During the first stop of his first global tour in April 2018, President Nelson explained why he chooses to travel to the corners of the world — he has been to North, South and Central America as well as Europe, the South Pacific, Africa, Asia and Australia.
“The Lord’s message is for everyone,” he said in London. “This is a global work. Whenever I’m comfortably situated in my home, I’m in the wrong place. I need to be where the people are. We need to bring them the message of the Savior.”
He has spoken to hundreds of thousands of Latter-day Saints in large stadiums and met with heads of states in their palaces and offices.
The meetings with world leaders serve multiple purposes.
First, President Nelson provides information about the church and its members directly to national leaders, Colemere said.
“It is critical that leaders of countries understand they have citizens who are members of The Church of Jesus Christ of Latter-day Saints, what they stand for and that we ask them to be good citizens,” he said. “He introduces the church to them, what we’re doing in the country and what church members do in their communities and what they are about.”

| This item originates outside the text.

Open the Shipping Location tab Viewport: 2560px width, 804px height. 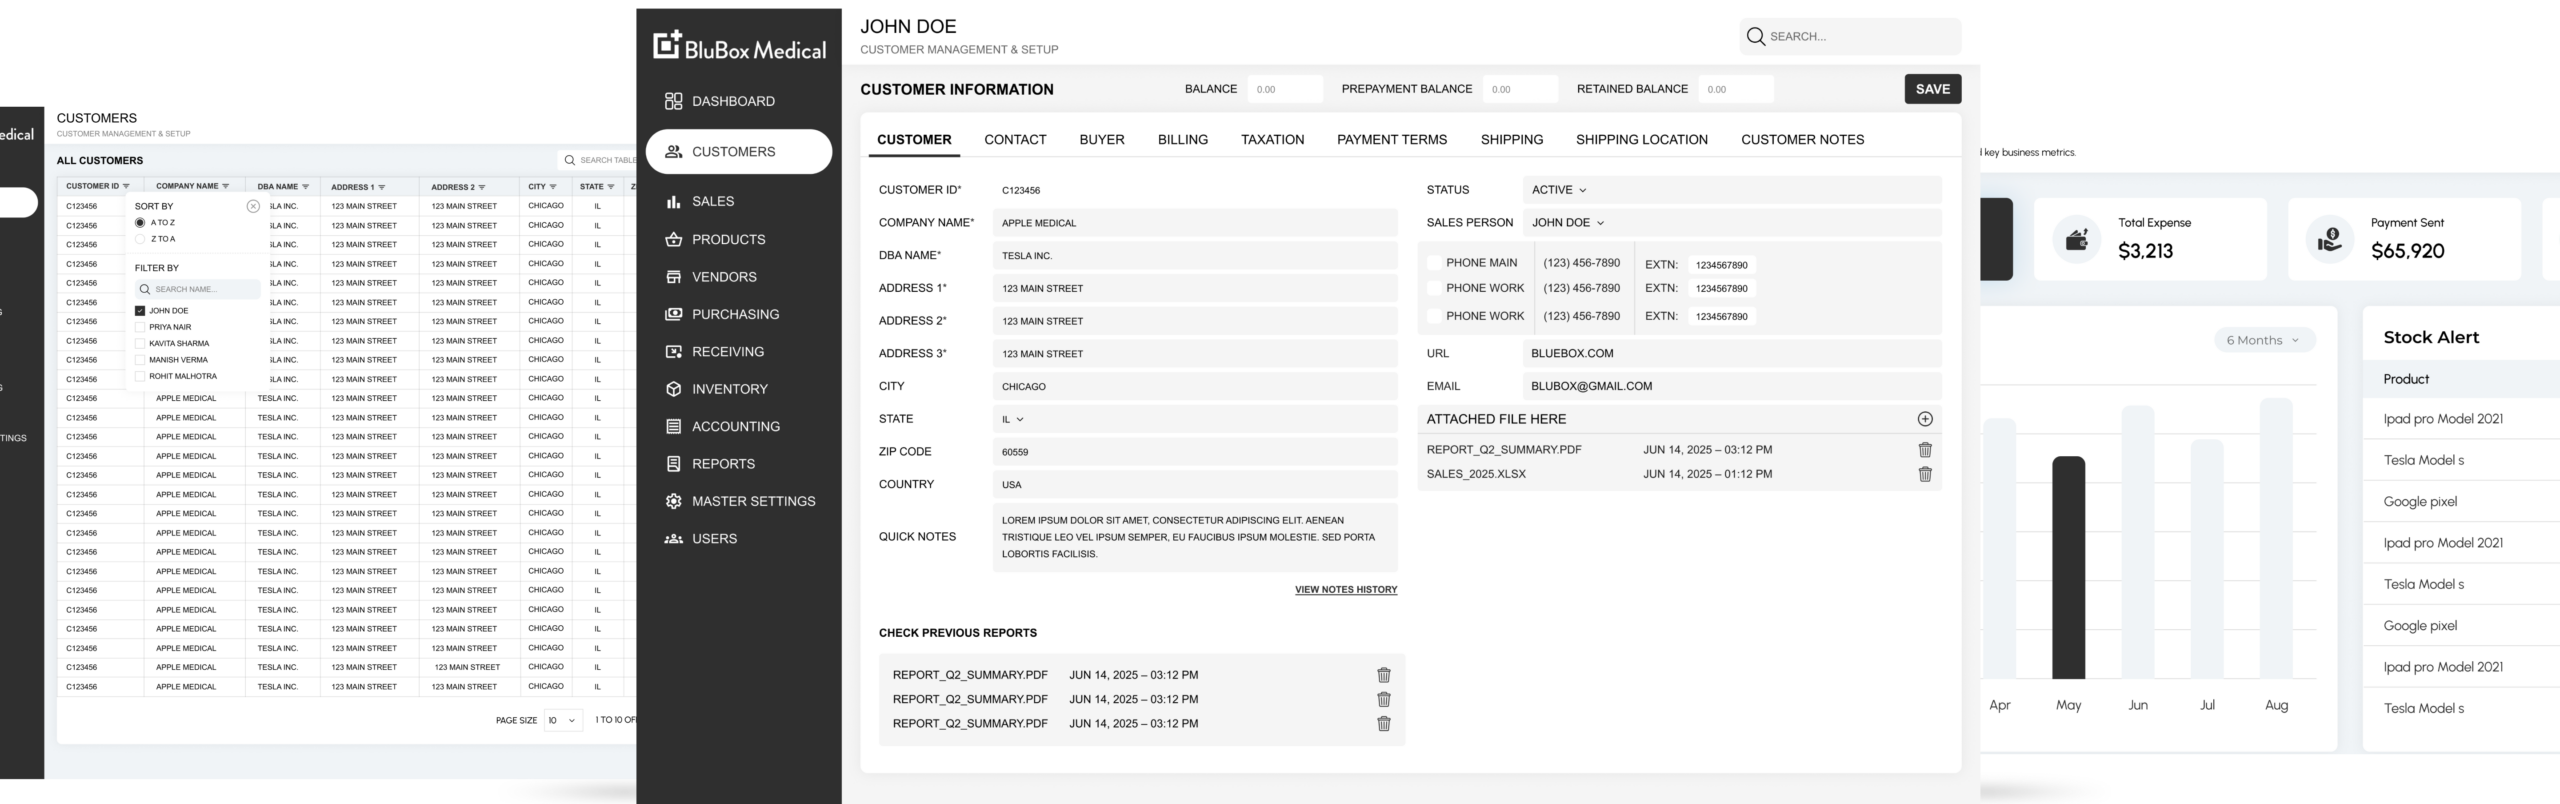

Elder Gerrit W. Gong of the Quorum of the Twelve Apostles accompanied President Nelson as he visited several heads of state and other leaders in the South Pacific in May.
“President Nelson is a natural diplomat,” Elder Gong said.
Meetings with state leaders often draw media coverage that can generate positive publicity and correct sometimes ugly, false rumors about the church, Mason said. Local church public affairs directors invite the media to devotionals or to cover the presidential meetings or in some cases to interview President Nelson. The media coverage introduces the church to an expanding world population in areas where the church sometimes is very small.
“We can’t keep up with people not knowing who we are,” Colemere said. “Introducing media to who we really are is a real benefit of these trips.”
Mason said church leaders remember old lessons that the faith’s core mission is enhanced by building relationships with leaders around the world, though he said sometimes the nature of politics can make those efforts complicated.
Visits with national leaders play at least one other vital role.
“Many places where he goes, church members are a tiny fraction of the population,” Mason said. “President Nelson is able to raise the profile of the church and enhance its prospects. For most members of the church, being a member is a lonely prospect. Those living in the Intermountain West don’t know or don’t always remember that. For the prophet of God to come to your country, to speak to you and meet with your prime minister or president, that’s a tremendous confidence boost for you.”
President Nelson’s first global tour included two stops in Africa. The second was to South America. The third was to the South Pacific. Now he is returning to the Southern Hemisphere.
“The United States will always be important for obvious reasons, but the future of the church is the global south,” Mason said, adding that church leaders are trying to do what they’ve done other places to create conditions for the faith to flourish around the globe.
President Nelson will be accompanied on this trip, which will last nine days, by his wife, Sister Wendy Nelson, and Elder Quentin L. Cook of the Quorum of the Twelve and Sister Mary Cook. They will be joined by other church general authorities with responsibility for overseeing the church in Latin America.